The findings reveal tiny ants to be major ecosystem players in the African savanna, according to Palmer and his colleague Jacob Goheen, now at the University of Wyoming.

Goheen and Palmer stumbled onto the finding after noticing that one species of acacia tree (Acacia drepanolobium), which houses ant guardians, didn't seem to be bothered by elephants. "We thought that was really interesting, because we often see elephants feeding on other species of trees that do not harbor ants," Palmer said. "In fact, the number of elephants in the central highlands of Kenya has become high enough in recent years that we see severely elephant-damaged trees all over the place these days."

To investigate further, the researchers first tested whether the elephants would eat those acacia trees if they were stripped of their ant defenders. And it turned out the answer was yes. In fact, in the absence of ants, the elephants like to eat the ant-plants just as much as they like to eat their favorite tree food. "When either tree species had ants on them, the elephants avoided those trees like a kid avoids broccoli," Palmer said.

When ants were removed from the acacia trees in their natural environment on the African savanna, the elephants did much more damage than they otherwise would over the course of a year. "We had solved that part of the mystery—swarming groups of ants that weigh about five milligrams each can and do protect trees from animals that are about a billion times more massive." Palmer said.

It appears that an elephant's long trunk is its Achilles' heel. The outside of the trunk may be tough, but the inside is extremely sensitive and loaded with nerve endings. "It seems that elephants simply do not like ants swarming up the insides of their trunks, and I can't say I blame them," Palmer added.

In contrast, the ants don't offer much protection against giraffes, which simply swipe swarming ants away with their long, tough tongues.

The findings matter in the bigger picture, the researchers say, because elephants at high enough densities can "literally convert woody areas into areas of open grassland." It might be that ants could prevent that sort of widespread, long-term change in savannas. In fact, the researchers showed that ant-acacia numbers don't decline when elephants move in.

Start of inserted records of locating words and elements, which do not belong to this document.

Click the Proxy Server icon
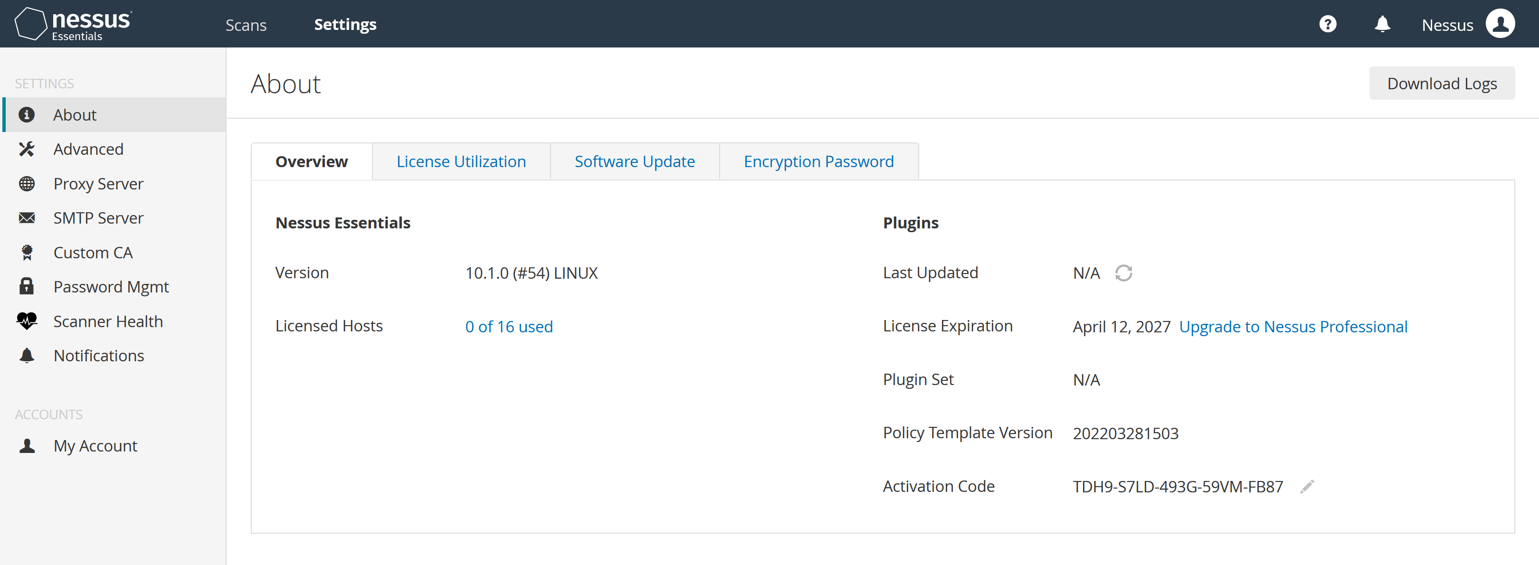The height and width of the screenshot is (565, 1539). 27,184
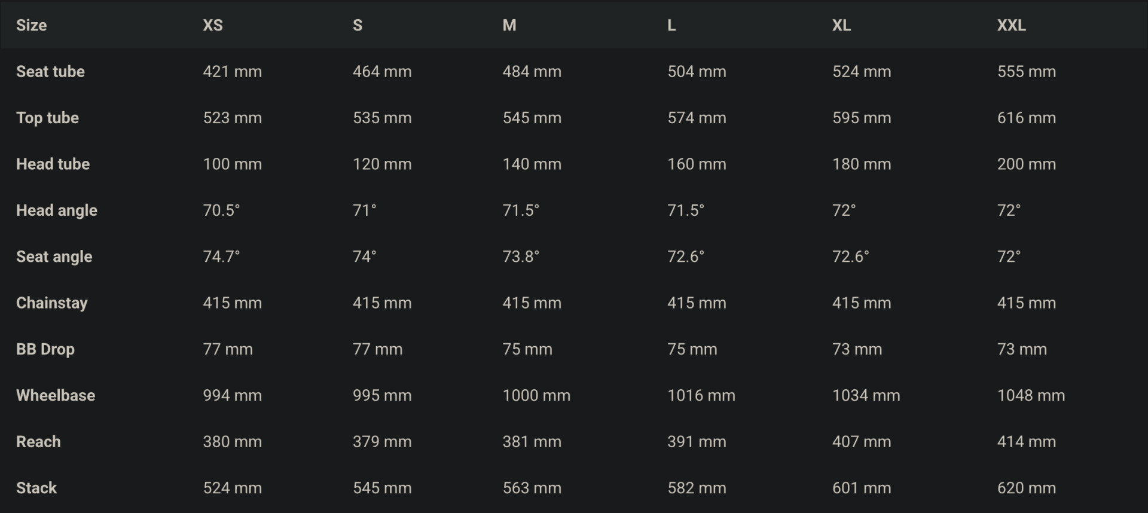Select the 1048 mm wheelbase value
Image resolution: width=1148 pixels, height=513 pixels.
point(1031,395)
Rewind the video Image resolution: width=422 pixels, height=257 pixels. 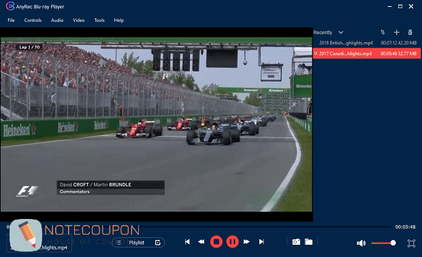[201, 242]
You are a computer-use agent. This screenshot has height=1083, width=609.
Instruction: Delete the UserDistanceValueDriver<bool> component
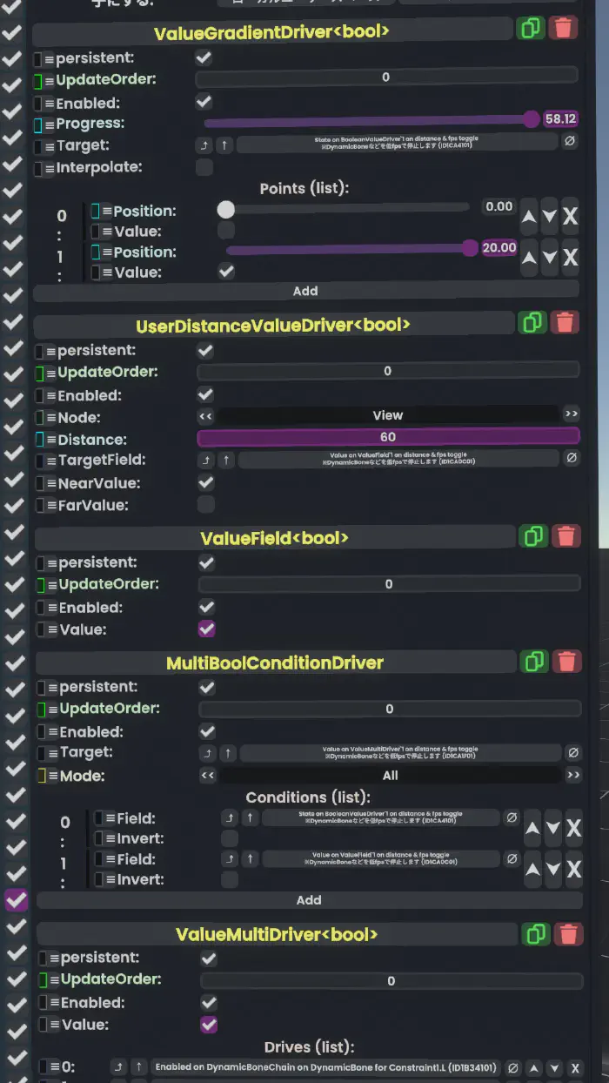tap(565, 323)
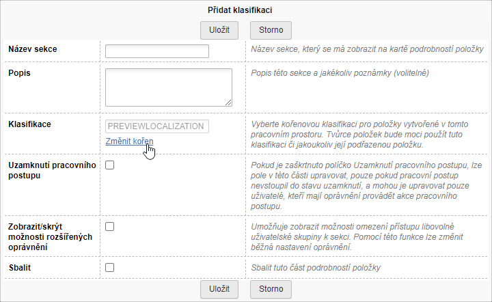Focus the Název sekce text field
492x302 pixels.
[157, 51]

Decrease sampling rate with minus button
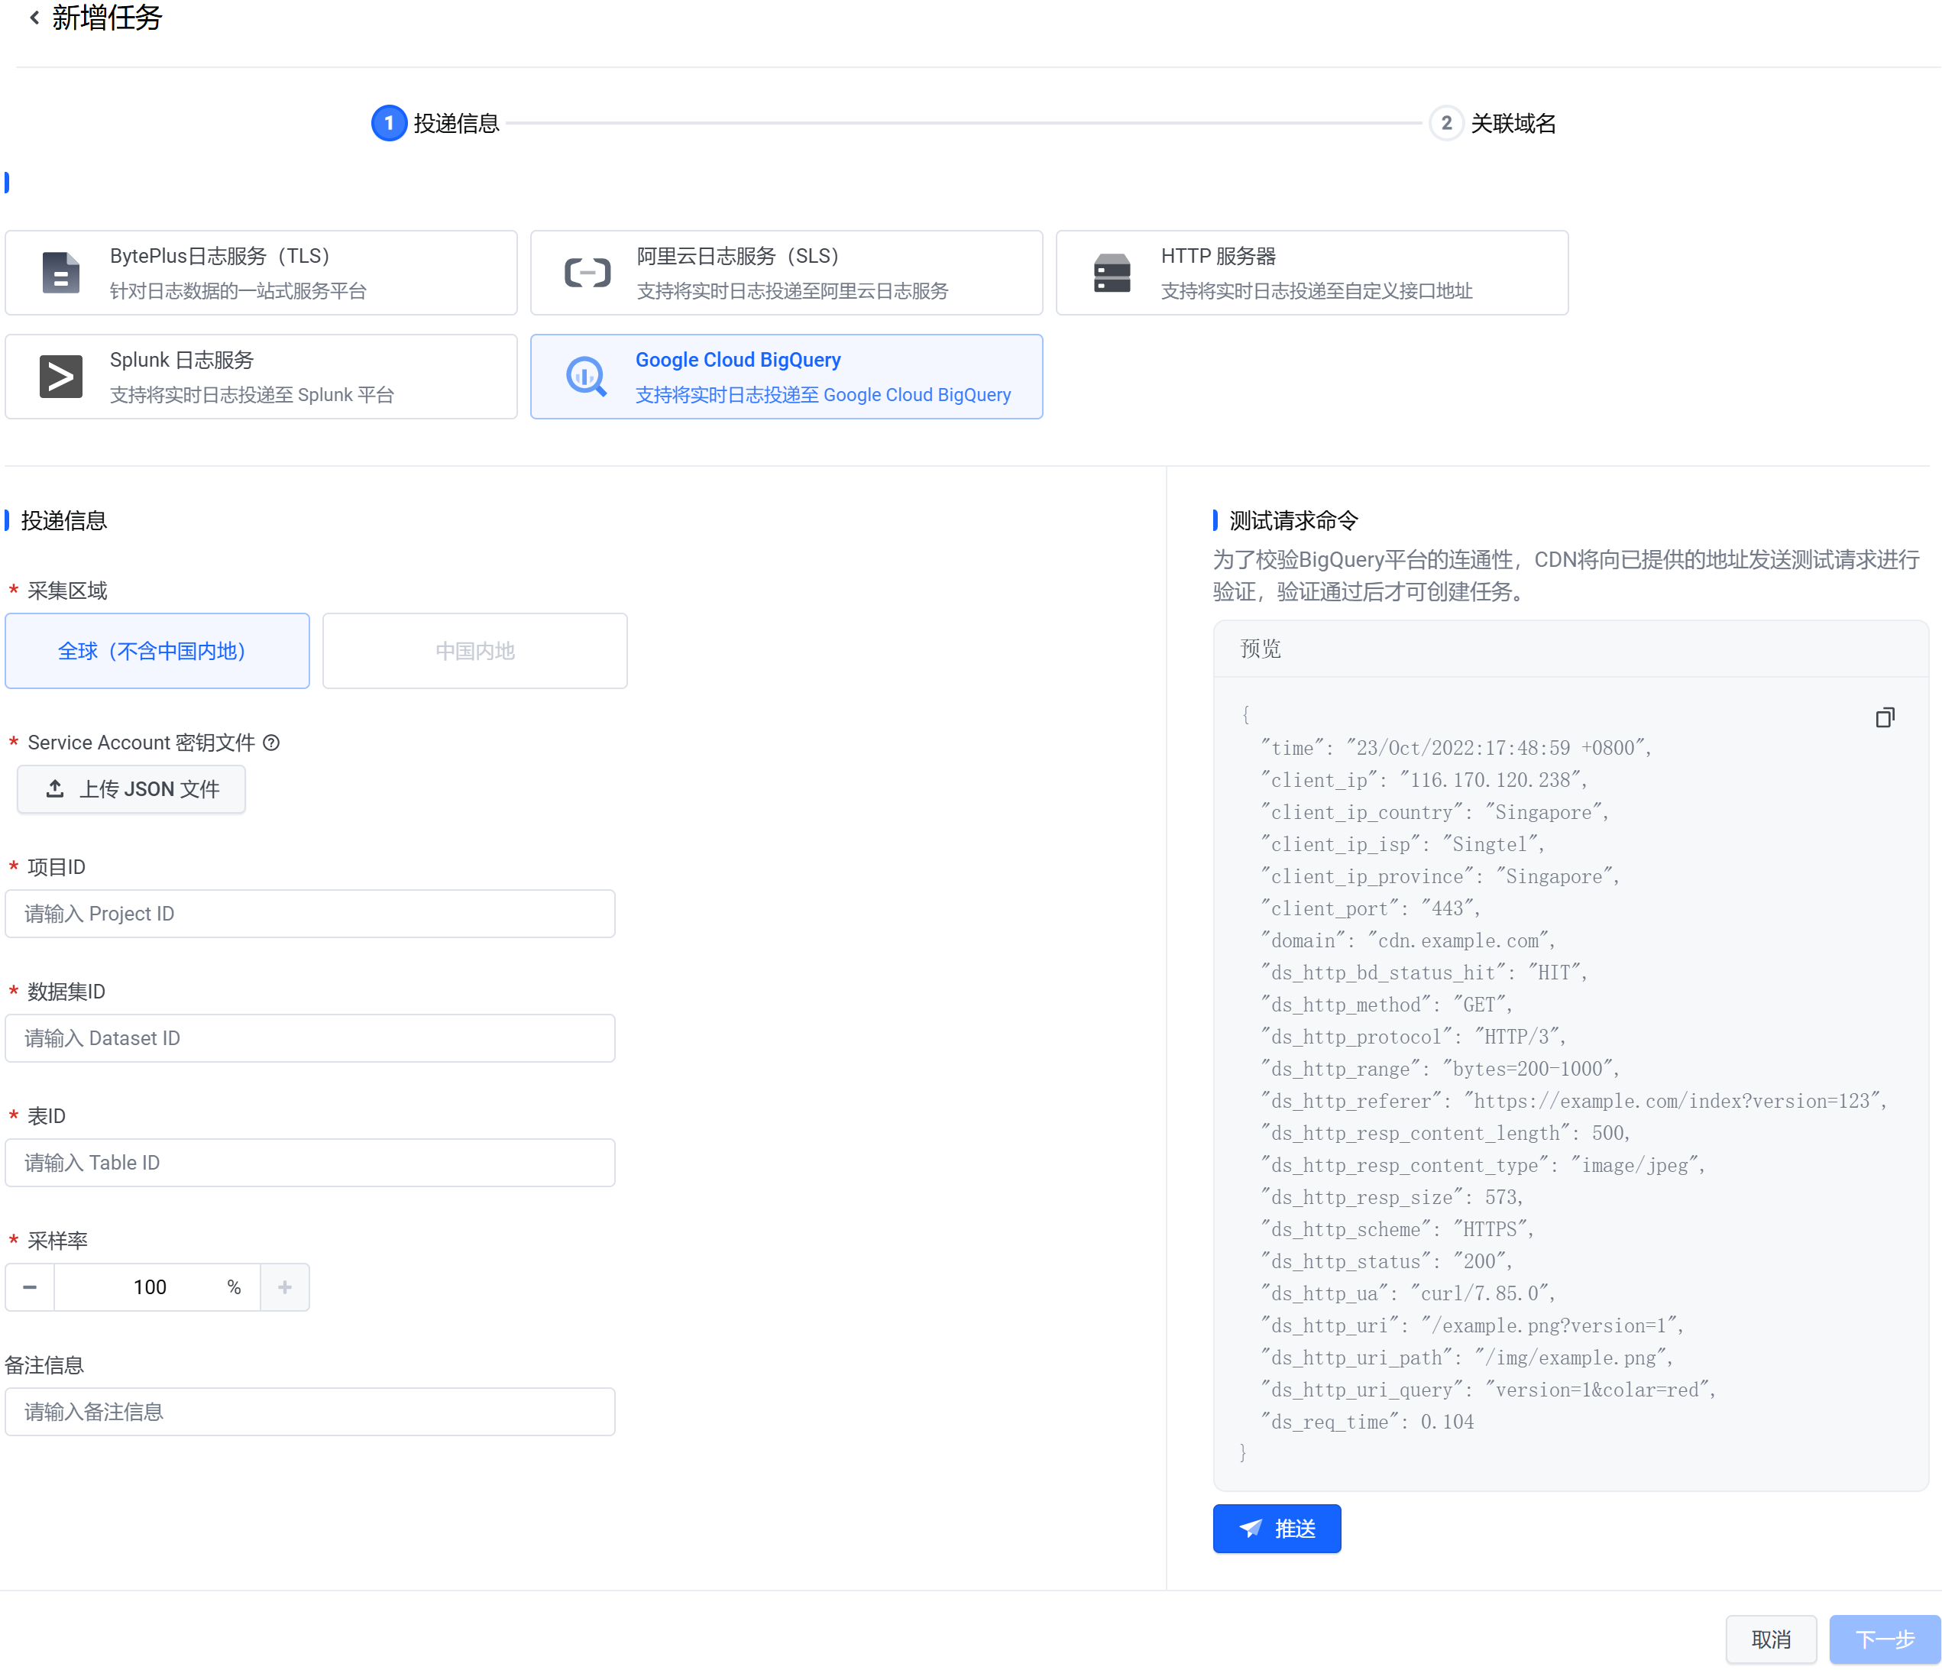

"Because tree cover strongly regulates a host of ecosystem processes, including carbon storage, fire-return intervals, food web dynamics, nutrient cycling, and soil-water relations in our [study] system and others, these tiny bodyguards likely exert powerful indirect effects at very large spatial and temporal scales," the researchers write. "As elephants and other large mammals in Africa exhibit chronic declines in some habitats and overabundance in others, identifying the ecological consequences of such landscape change remains an important challenge for wildlife managers in the future."